◆ Material to process:

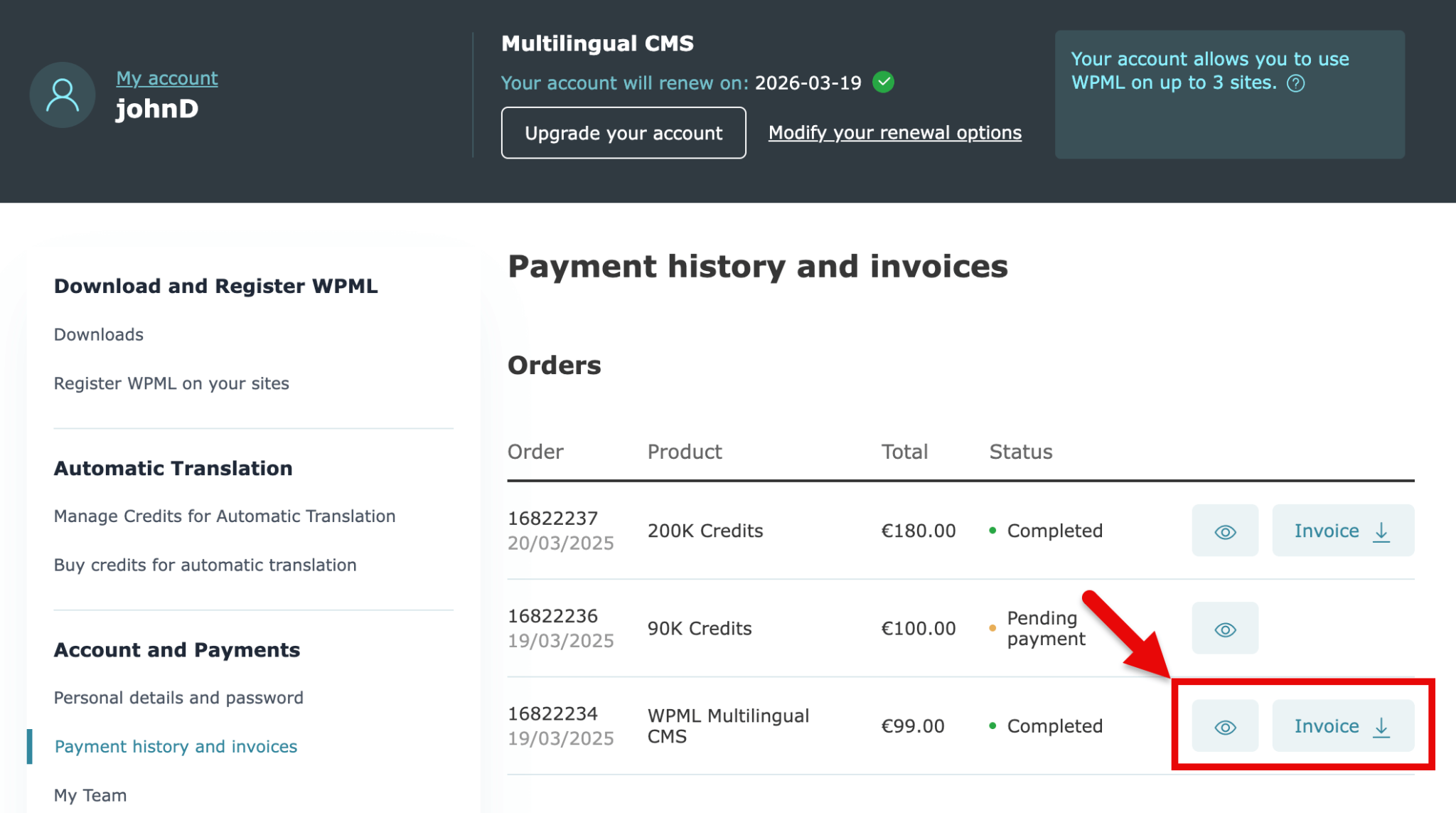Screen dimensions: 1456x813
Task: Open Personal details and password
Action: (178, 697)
--
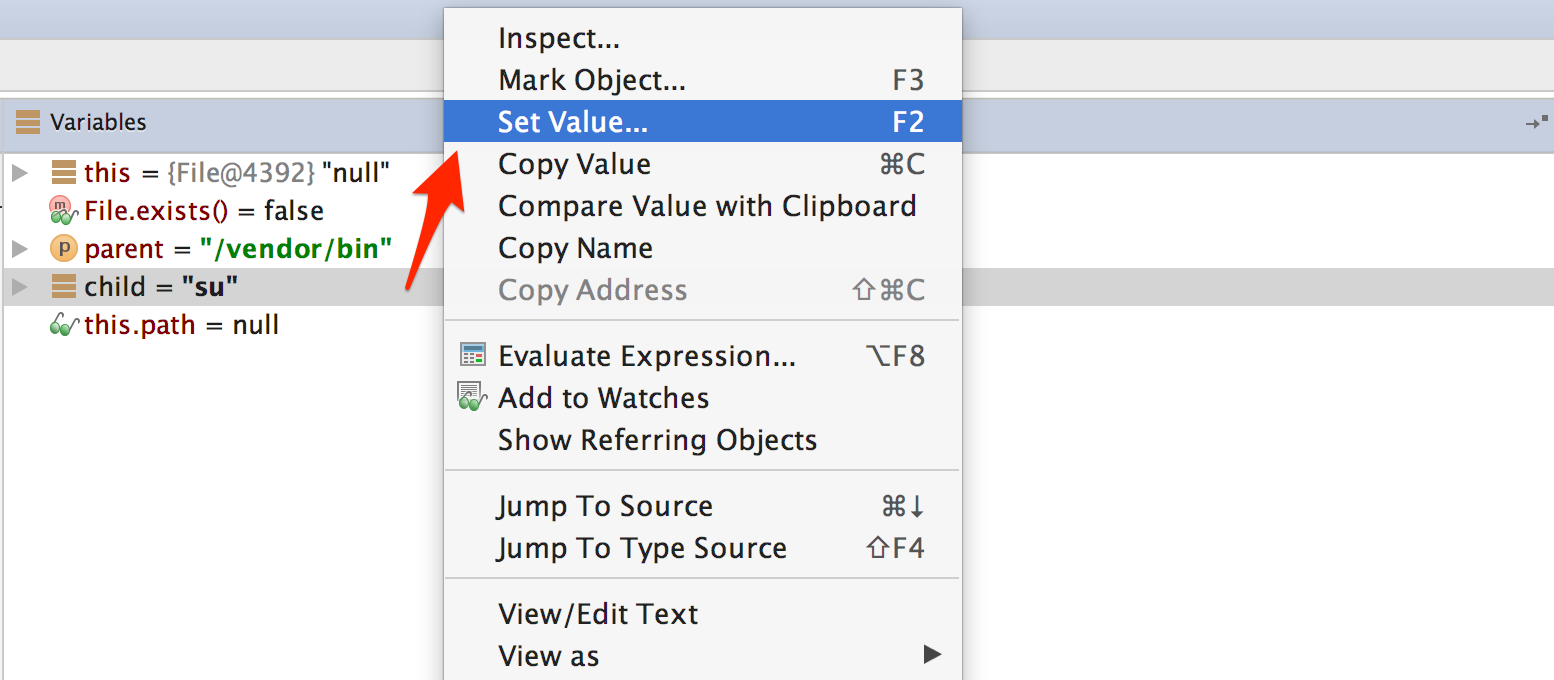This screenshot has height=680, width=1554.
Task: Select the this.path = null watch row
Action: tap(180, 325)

◆ To be done:
Duplicate the entries beginning at the line that contains "Screen dimensions: 1456x813" and stopping after the line that contains "Action: (178, 697)". Leave the pictures out of your answer.

◆ Right answer:
Screen dimensions: 1456x813
Task: Open Personal details and password
Action: (178, 697)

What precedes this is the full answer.